Si je ne suis pas plus enthousiaste, c’est que j’ai trouvé difficile de passer d’un critique à l’autre.C’est un peu comme les nouvelles, mais en plus difficile : on commence par s’installer dans un style dans un mode de pensée et il faut en changer sans en avoir envie. À chaque fois, ça m’a fait perdre les premières pages du penseur suivant car je regrettais la pensée que je venais de quitter. Enfin, il m’a manqué, ce qui pour moi fait le sel de Proust, c’est son humour. Cette écrivain qui croque avec tant de précision toutes les couches de la population est parfois très drôle . Je me souviens de la scène où Françoise est complètement indifférente à la souffrance de la jeune bonne, alors qu’elle est bouleversée à la lecture des mêmes maux dans le livre de médecine du père du narrateur.
En dehors de ces deux remarques, je dois dire que je n’ai pas réussi à quitter ce livre pendant une dizaine de jours et je sais que je le relirai souvent car j’ai toujours du mal à passer beaucoup de temps sans Proust. J’ai enfin relu Sodome et Gomorrhe qui ne m’avait pas plu à la première lecture, et j’ai été contente de lire dans ce livre à quel point Marcel Proust a écrit sans far et sans gêne ce qu’était l’homosexualité à son époque.
Citations
Antoine Compagnon au sujet de Swann et d’Odette et du narrateur avec Albertine
Car la jalousie est une psychologie de l’imaginaire. Pas plus qu’il n’y a de jalousie sans soupçon, pas plus n’y a-t-il en effet de soupçon sans imagination. Or, le propre du soupçon est que notre imagination du possible lacère l’image que nous avons du réel. Dès que nous avons perdu de vue la femme dont nous sommes jaloux, que n’en pouvons nous imaginer ? Où est-elle en ce moment ? Qu’y fait-elle ? Avec qui ? Comment ? Le jaloux tente alors de l’imaginer. En l’imaginant , il se le représente , il le mime intérieurement, il le ressent, il le vit.
Au sujet de l’amour
Il y a donc, à l’origine de tout amour, une sorte d’illusion, de méprise ou de quiproquo . Cette illusion consiste à prendre pour des propriétés objectives de la personne les fantasmes subjectifs que produit notre imagination à son sujet.

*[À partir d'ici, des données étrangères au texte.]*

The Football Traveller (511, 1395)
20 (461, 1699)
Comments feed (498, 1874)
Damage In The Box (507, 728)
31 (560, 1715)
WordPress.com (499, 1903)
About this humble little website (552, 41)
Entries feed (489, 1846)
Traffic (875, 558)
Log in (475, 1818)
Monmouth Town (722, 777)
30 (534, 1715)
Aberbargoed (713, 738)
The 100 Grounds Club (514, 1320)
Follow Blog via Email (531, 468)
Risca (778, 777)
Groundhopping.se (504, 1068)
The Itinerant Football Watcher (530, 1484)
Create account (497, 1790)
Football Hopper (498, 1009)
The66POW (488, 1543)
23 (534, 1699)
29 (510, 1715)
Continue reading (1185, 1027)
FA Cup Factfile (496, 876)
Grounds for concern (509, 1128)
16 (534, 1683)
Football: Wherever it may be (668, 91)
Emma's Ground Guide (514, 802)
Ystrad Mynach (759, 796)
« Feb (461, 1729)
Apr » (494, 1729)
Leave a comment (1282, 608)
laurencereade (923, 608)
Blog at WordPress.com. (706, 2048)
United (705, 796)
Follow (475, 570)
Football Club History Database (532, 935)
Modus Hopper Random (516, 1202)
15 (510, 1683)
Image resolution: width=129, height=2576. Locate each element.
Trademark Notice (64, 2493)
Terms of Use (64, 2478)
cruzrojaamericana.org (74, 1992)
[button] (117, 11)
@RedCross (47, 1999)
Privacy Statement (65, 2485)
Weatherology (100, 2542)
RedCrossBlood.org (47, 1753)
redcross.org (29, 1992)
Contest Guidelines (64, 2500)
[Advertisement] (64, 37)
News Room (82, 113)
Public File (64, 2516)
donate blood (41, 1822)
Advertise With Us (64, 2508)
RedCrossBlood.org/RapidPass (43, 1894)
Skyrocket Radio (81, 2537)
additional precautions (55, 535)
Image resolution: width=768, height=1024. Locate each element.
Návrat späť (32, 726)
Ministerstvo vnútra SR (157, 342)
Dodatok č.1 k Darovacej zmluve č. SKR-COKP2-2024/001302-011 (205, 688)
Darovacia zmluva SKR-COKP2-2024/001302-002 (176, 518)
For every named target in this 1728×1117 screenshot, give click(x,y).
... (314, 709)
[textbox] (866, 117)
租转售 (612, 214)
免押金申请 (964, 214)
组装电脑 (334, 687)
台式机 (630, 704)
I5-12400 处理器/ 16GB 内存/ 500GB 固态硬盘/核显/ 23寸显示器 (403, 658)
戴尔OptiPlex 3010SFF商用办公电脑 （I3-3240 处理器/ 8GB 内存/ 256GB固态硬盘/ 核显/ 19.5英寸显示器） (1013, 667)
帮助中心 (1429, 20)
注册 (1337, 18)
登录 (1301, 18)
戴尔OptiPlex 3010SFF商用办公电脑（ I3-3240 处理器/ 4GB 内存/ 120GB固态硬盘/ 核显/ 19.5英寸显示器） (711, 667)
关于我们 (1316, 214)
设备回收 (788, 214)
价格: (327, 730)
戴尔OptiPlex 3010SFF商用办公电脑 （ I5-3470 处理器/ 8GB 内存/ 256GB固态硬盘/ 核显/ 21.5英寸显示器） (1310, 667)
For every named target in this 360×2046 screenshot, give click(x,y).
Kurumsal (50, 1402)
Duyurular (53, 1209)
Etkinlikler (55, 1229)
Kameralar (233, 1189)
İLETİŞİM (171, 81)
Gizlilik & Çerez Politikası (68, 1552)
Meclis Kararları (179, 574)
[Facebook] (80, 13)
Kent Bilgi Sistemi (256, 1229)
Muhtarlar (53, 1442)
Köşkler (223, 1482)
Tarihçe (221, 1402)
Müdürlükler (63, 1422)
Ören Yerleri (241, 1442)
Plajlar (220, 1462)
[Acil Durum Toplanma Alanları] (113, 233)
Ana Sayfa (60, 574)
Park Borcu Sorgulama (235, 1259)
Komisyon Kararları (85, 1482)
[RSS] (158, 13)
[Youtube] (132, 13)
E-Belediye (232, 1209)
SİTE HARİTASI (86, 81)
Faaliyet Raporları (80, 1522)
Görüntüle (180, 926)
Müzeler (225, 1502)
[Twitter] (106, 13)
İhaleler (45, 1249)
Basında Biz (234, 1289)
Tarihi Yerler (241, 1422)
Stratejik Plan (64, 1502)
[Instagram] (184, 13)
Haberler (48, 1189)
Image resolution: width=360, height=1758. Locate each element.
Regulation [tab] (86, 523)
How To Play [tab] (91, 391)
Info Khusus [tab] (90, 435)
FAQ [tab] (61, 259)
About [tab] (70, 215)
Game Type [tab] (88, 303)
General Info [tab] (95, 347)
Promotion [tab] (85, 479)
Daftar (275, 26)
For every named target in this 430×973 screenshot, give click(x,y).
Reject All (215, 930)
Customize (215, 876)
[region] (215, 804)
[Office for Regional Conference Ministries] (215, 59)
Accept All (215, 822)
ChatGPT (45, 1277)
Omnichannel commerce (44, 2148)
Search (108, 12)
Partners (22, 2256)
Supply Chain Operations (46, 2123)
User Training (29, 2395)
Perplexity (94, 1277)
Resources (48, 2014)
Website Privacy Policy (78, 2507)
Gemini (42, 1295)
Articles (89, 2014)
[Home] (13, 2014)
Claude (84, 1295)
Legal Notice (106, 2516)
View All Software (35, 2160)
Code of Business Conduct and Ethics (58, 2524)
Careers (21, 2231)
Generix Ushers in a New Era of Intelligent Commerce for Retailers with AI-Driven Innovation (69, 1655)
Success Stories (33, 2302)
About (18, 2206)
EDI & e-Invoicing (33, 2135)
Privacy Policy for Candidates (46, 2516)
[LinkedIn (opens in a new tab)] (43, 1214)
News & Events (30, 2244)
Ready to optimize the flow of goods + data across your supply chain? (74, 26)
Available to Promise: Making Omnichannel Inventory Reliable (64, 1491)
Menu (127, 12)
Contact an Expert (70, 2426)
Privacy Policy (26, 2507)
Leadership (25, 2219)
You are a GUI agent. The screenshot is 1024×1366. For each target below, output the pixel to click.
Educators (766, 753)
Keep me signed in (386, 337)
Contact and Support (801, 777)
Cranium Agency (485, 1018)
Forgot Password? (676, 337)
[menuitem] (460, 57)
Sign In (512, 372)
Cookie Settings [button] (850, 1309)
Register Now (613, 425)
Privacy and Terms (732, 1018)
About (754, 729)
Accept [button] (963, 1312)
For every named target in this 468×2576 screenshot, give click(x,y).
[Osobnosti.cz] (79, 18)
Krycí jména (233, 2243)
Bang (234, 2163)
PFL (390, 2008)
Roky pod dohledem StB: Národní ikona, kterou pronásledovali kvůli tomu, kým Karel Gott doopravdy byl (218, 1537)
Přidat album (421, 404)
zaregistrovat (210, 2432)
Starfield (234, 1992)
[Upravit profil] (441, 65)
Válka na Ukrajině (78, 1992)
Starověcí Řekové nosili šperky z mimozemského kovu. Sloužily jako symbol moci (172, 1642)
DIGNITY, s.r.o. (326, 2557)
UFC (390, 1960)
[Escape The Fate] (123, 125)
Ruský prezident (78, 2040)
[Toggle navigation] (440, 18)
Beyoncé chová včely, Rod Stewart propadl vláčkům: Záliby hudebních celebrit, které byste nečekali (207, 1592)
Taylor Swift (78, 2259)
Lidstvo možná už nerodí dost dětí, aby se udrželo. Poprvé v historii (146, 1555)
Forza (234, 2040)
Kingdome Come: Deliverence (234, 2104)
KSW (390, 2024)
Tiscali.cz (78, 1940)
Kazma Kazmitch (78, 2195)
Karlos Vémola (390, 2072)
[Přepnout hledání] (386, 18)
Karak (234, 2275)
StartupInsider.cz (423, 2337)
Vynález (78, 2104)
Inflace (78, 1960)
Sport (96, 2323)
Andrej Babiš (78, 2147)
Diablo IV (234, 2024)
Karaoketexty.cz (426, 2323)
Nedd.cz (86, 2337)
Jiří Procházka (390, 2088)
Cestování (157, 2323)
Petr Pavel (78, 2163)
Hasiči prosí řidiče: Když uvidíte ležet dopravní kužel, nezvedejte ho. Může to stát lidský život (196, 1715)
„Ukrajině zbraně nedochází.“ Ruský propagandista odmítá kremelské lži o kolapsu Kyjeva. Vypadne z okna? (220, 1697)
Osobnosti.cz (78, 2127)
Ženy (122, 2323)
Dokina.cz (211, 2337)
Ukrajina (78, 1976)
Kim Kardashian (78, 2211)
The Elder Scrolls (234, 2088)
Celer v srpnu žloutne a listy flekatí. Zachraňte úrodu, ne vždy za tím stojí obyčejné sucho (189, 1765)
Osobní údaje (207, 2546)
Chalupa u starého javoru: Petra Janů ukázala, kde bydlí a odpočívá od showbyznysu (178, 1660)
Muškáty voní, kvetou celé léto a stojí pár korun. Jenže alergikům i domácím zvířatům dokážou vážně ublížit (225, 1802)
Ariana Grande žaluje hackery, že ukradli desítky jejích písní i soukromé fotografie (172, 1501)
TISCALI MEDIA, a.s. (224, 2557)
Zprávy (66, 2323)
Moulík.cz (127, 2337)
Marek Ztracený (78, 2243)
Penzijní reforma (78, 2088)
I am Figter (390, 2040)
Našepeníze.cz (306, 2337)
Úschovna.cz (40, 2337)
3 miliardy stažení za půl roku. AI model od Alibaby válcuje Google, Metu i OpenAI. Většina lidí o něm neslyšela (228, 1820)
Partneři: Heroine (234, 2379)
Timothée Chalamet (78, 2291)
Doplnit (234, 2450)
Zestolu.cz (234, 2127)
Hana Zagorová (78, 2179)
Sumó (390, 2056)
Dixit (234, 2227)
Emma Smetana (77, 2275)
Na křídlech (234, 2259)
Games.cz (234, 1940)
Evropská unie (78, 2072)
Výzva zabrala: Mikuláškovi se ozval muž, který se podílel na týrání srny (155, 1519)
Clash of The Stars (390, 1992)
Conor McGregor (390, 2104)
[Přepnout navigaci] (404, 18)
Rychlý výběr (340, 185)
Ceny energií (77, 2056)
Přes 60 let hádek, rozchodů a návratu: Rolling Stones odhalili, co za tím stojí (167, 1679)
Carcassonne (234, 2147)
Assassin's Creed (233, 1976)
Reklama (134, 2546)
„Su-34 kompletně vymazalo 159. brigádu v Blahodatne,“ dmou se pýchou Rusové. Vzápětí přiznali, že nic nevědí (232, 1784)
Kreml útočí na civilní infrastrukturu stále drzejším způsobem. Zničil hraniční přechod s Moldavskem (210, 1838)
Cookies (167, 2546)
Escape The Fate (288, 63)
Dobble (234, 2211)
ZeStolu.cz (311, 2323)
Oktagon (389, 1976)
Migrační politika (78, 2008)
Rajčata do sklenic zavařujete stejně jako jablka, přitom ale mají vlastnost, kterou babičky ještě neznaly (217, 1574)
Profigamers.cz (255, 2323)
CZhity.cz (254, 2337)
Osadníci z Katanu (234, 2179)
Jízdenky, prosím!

Une jolie phrase de Proust citée par Julia Kristeva
Le seul véritable voyage, (…..) ce ne serait pas d’aller vers de nouveaux paysages, mais d’avoir d’autres yeux.
Je partage l’opinion de Michel Erman à propos de l’œuvre de Proust
En définitive, ce qui me touche énormément c’est qu’en luttant contre la force destructrice de l’oubli, Proust représente l’existence telle qu’elle est, plaisante et grave, triste et joyeuse.
Phrase de Bergson citée par Raphaël Enthoven
On ne voit jamais les choses mêmes, mais on voit les étiquettes qu’on a posées sur elles.
Toujours Raphaël Enthoven
De fait , nous savons tous ce qui est beau mais personne ne sait ce qu’est le beau. Et Proust donne une chance à cette expérience que chacun peut faire. Il fait droit à ce sentiment , au jaillissement d’une énigmatique beauté, inexplicable mais incontestable.
Il y a quelque chose de bouleversant dans la constance d’un problème qui traverse les siècles, ponctuellement réactivé par tel ou tel caractère. Or Proust ne fait que ça. La Recherche est un concentré de tout ce à quoi nous n’avons pas de réponse.
Phrase citée par Raphaël Enthoven prise dans Jean Santeuil
Et nous ne savons jamais si nous ne sommes pas en train de manquer notre vie.